The Horn of Africa nation has not known peace for two decades. The overthrow of Siad Barre’s ruinous dictatorship in 1991 ushered in a war of all against all after warlords refused to recognise interim President Ali Mahdi Muhammad’s authority.
Even when there have been various transitional arrangements, a lethal mix of clanism, warlordship and religious fundamentalism has ensured that the country exists mainly by name.
With radical Islamists al Shabaab marching on Mogadishu and Ethiopians protecting the fragile and divided Transitional Federal Government set to pull out by the end of the year, Somalia’s future cannot be bleaker.

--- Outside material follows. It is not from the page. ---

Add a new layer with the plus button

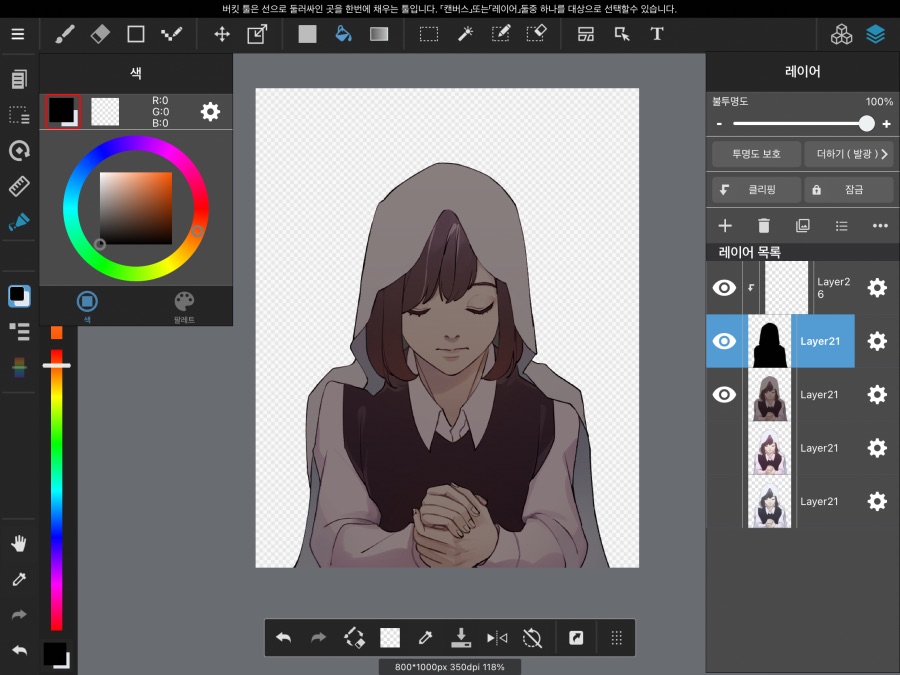(x=724, y=226)
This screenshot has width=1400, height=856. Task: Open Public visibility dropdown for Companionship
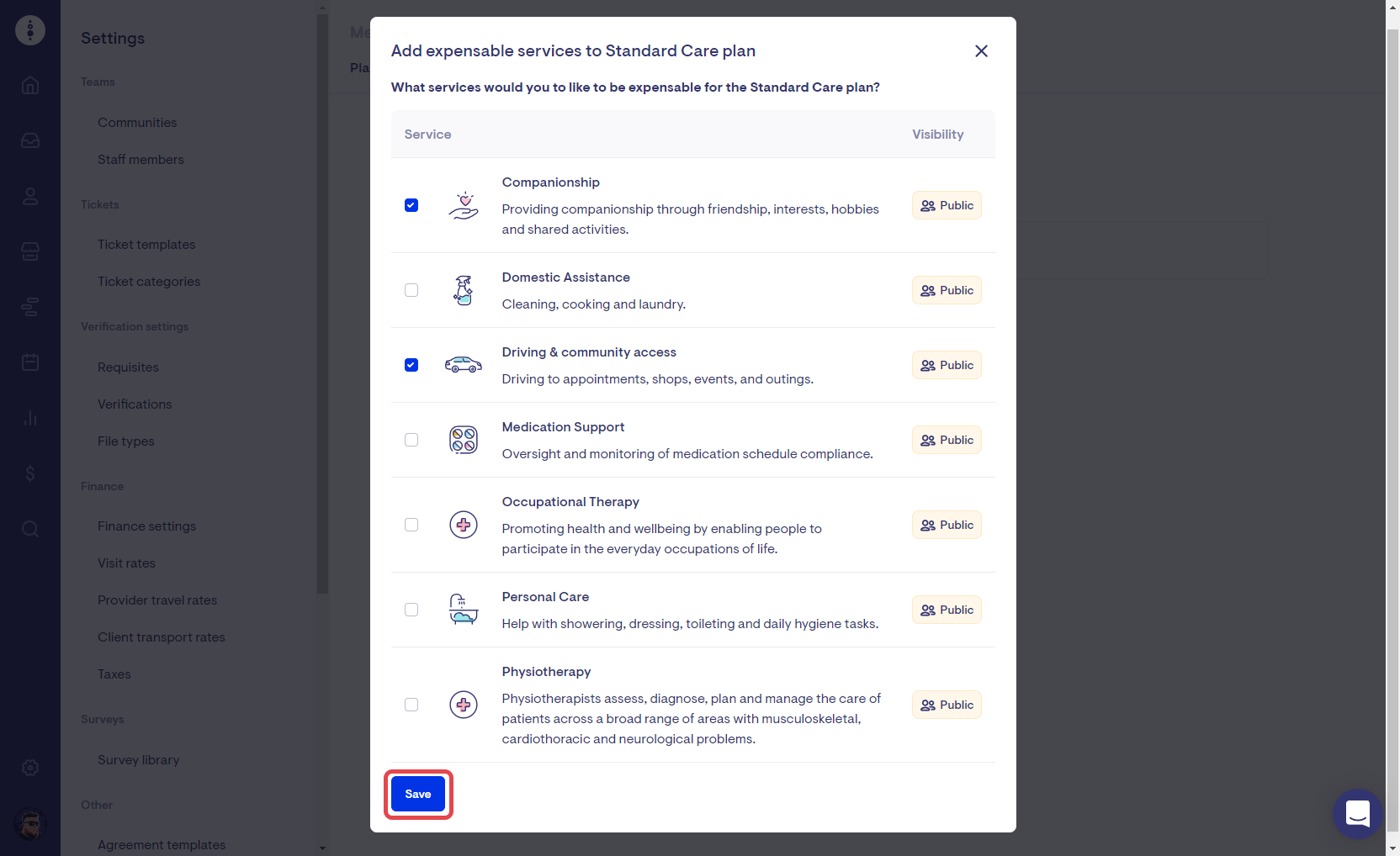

The UN is not making matters any better by giving bureaucratic explanations as to why it cannot send peacekeepers to the war-torn nation. Although its “Blue Helmets” are, to borrow Uganda President Yoweri Museveni’s unflattering label, “expensive tourists” who rarely fire a shot, a show of force sometimes helps.
In D.R. Congo, 17,000 UN peacekeepers have not stopped rebel leader Laurent Nkunda from defying the Kinshasa regime and doing whatever he fancies.
This, however, doesn’t mean that it is beyond the threshold of logic to suggest that any UN force in Somalia should have a special mandate and, therefore, instructions not to take any prisoners or waste ammunition in warning shots.
But, with the African Union Mission in Somalia (AMISOM) sticking to safe zones and the UN bizarrely insisting that the situation in Somalia is not conducive to peacekeeping, there is nothing to prevent the Al Shabaab from taking Mogadishu.
The bloodletting should not be allowed to go on until the last man standing denounces the folly of war.